## Goal Prediction
### 1. Make vectorstore
- make document list
- make vectorstore or load vectorstore

In [1]:
import openai
import langchain
import logging
import json
import os
import pandas as pd
import pickle
from IPython.display import Image, display

import database
from langchain_openai.embeddings import OpenAIEmbeddings
from sklearn.metrics.pairwise import cosine_similarity
import sys
sys.path.append(os.path.abspath('/usr/local/lib/python3.10/dist-packages'))
from langchain.vectorstores import FAISS
from langchain_community.vectorstores import DocArrayInMemorySearch # do not use this!
from langchain_core.runnables import RunnableParallel, RunnablePassthrough
import docarray

# configure paths
data_path = '../data/ego4d_annotation/'
GOALSTEP_ANNOTATION_PATH = data_path + 'goalstep/'
SPATIAL_ANNOTATION_PATH = data_path + 'spatial/'
GOALSTEP_VECSTORE_PATH = GOALSTEP_ANNOTATION_PATH + 'goalstep_docarray_faiss'
SPATIAL_VECSTORE_PATH = SPATIAL_ANNOTATION_PATH + 'spatial_docarray_faiss'

# Test scenarios to exclude
test_uid = [
    "dcd09fa4-afe2-4a0d-9703-83af2867ebd3", #make potato soap
    "46e07357-6946-4ff0-ba36-ae11840bdc39", #make tortila soap
    "026dac2d-2ab3-4f9c-9e1d-6198db4fb080", #prepare steak
    "2f46d1e6-2a85-4d46-b955-10c2eded661c", #make steak
    "14bcb17c-f70a-41d5-b10d-294388084dfc", #prepare garlic(peeling done)
    "487d752c-6e22-43e3-9c08-627bc2a6c6d4", #peel garlic
    "543e4c99-5d9f-407d-be75-c397d633fe56", #make sandwich
    "24ba7993-7fc8-4447-afd5-7ff6d548b11a", #prepare sandwich bread
    "e09a667f-04bc-49b5-8246-daf248a29174", #prepare coffee
    "b17ff269-ec2d-4ad8-88aa-b00b75921427", #prepare coffee and bread
    "58b2a4a4-b721-4753-bfc3-478cdb5bd1a8" #prepare tea and pie
]

# extract videos list
goalstep_videos_list = database.merge_json_video_list(GOALSTEP_ANNOTATION_PATH)
spatial_videos_list = database.merge_json_video_list(SPATIAL_ANNOTATION_PATH)
print(f"goalstep vids: {len(goalstep_videos_list)} and spatial vids: {len(spatial_videos_list)}")

# make document list
goalstep_document_list = database.make_goalstep_document_list(goalstep_videos_list)
spatial_document = database.make_spatial_document_list(spatial_videos_list)
print(f"goalstep_document_list: {len(goalstep_document_list)}")
print(f"spatial_document_list: {len(spatial_document)}")

# MAKE EMBEDDING
embeddings = OpenAIEmbeddings()

# MAKE FAISS VECSTORE
if not os.path.exists(GOALSTEP_VECSTORE_PATH + '/index.faiss'):
    print(f"MAKE FAISS GOALSTEP {GOALSTEP_VECSTORE_PATH}")
    goalstep_vector_store =  FAISS.from_documents(goalstep_document_list, embeddings)
    goalstep_vector_store.save_local(GOALSTEP_VECSTORE_PATH)
else:
    print(f"LOAD FAISS GOALSTEP {GOALSTEP_VECSTORE_PATH}")

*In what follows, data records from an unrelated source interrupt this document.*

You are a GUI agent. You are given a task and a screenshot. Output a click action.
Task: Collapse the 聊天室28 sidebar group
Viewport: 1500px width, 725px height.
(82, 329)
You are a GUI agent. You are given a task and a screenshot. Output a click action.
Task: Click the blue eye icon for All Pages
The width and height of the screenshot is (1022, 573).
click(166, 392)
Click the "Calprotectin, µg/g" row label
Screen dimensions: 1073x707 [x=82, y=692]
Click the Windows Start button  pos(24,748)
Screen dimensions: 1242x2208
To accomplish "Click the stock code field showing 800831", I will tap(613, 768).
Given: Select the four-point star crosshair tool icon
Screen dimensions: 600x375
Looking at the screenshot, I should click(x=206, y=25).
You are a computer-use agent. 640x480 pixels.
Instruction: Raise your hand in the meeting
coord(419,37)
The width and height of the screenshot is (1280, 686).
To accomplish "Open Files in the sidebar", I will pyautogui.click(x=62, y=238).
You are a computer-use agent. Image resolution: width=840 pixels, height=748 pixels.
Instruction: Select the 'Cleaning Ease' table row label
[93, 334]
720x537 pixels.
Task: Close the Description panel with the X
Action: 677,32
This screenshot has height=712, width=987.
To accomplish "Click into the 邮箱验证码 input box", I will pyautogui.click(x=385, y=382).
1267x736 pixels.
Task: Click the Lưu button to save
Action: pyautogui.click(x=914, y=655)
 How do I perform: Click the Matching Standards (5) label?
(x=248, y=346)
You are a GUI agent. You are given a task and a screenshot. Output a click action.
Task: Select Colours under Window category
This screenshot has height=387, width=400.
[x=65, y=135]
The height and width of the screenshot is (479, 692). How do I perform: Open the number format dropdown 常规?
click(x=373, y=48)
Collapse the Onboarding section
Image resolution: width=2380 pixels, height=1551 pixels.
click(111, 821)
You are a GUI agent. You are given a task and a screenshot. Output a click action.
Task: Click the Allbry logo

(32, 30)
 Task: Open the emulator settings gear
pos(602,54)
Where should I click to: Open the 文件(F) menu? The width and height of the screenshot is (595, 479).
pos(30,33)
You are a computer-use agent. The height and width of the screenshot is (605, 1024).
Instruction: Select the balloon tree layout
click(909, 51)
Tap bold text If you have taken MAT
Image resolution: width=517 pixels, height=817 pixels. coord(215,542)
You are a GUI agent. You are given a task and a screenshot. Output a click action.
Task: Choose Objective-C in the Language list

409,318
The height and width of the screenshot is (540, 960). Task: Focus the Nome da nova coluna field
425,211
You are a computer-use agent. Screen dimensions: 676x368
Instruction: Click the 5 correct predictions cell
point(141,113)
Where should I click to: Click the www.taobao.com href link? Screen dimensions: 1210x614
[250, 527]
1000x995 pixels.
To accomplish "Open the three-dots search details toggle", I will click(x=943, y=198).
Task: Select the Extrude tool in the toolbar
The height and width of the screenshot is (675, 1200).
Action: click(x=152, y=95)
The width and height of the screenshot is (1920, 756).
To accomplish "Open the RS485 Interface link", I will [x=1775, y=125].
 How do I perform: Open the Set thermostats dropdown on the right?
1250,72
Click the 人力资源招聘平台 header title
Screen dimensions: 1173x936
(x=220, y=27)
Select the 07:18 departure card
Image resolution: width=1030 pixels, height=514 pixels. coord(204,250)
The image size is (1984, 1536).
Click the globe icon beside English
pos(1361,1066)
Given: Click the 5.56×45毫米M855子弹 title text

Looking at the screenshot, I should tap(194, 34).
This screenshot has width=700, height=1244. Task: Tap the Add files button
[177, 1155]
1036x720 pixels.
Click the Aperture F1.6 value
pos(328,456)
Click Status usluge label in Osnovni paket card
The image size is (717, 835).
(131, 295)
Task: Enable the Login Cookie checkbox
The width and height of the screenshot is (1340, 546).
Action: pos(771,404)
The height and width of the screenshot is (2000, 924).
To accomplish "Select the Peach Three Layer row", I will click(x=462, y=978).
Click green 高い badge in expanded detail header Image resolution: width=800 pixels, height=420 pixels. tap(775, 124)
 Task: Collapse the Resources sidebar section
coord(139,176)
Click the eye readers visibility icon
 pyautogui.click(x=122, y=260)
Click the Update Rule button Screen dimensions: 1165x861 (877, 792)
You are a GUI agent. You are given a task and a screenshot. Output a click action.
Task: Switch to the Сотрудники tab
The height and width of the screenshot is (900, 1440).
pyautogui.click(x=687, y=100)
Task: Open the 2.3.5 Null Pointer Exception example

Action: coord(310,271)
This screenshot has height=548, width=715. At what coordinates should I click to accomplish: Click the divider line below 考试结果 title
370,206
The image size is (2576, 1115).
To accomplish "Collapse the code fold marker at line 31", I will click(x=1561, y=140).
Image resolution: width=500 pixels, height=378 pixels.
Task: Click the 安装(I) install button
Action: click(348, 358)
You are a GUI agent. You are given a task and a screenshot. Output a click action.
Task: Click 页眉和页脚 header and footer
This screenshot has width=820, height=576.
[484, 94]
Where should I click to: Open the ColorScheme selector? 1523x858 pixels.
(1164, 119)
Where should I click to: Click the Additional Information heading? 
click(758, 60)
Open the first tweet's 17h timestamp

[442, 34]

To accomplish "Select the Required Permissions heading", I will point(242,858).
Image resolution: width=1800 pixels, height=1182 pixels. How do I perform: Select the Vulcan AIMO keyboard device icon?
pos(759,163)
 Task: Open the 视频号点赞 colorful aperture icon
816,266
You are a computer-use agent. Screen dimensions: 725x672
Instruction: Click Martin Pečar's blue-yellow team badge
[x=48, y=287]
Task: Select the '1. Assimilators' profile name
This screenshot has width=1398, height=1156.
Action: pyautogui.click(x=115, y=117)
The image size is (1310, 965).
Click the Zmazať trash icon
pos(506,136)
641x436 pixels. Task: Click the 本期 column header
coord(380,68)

if not os.path.exists(SPATIAL_VECSTORE_PATH + '/index.faiss'):
    print(f"MAKE FAISS SPATIAL {SPATIAL_VECSTORE_PATH}")
    spatial_vector_store = FAISS.from_documents(spatial_document, embeddings)
    spatial_vector_store.save_local(SPATIAL_VECSTORE_PATH)
else:
    print(f"LOAD FAISS SPATIAL: {SPATIAL_VECSTORE_PATH}")


# LOAD FAISS VECSTORE
goalstep_vector_store = FAISS.load_local(GOALSTEP_VECSTORE_PATH, embeddings, allow_dangerous_deserialization=True)
spatial_vector_store = FAISS.load_local(SPATIAL_VECSTORE_PATH, embeddings, allow_dangerous_deserialization=True)

# for doc in goalstep_vector_store.docstore._dict.values():
#     print(f"{doc.page_content}")

goalstep vids: 717 and spatial vids: 50
goalstep_document_list: 39979
spatial_document_list: 588
LOAD FAISS GOALSTEP ../data/ego4d_annotation/goalstep/goalstep_docarray_faiss
LOAD FAISS SPATIAL: ../data/ego4d_annotation/spatial/spatial_docarray_faiss


### 2. Make Input from Source (wip)
- extract input sequence and spatial context from test video

In [3]:
import input_source

# DEF INPUT VIDEO INDEX
input_video_idx = int(input("what is the video idx for input?: "))
print(len(goalstep_videos_list))

# SELECT INPUT VIDEO
goalstep_video = goalstep_videos_list[input_video_idx]
spatial_video = spatial_videos_list[input_video_idx]
print(goalstep_video["video_uid"])

# EXTRACT (LV3 action sequence) & (Spatial context)
input_goalstep_segments = input_source.extract_lower_goalstep_segments(goalstep_video)
input_spatial_context = input_source.extract_spatial_context(spatial_video)

717
grp-88bae242-7f3a-45d4-b129-5d69b1a1e15a


### 3. Query from Database (WIP)

In [4]:
import query

# DEF (Retriever) & (Database Query)
goalstep_retriever = goalstep_vector_store.as_retriever()
spatial_retriever = spatial_vector_store.as_retriever()
database_query = query.return_source_database_query(input_goalstep_segments, input_spatial_context) 

# GET search result
retrieved_goalstep = goalstep_retriever.get_relevant_documents(database_query)
retrieved_spatial = spatial_retriever.get_relevant_documents(database_query)
print(f"{retrieved_goalstep} \n {retrieved_spatial}")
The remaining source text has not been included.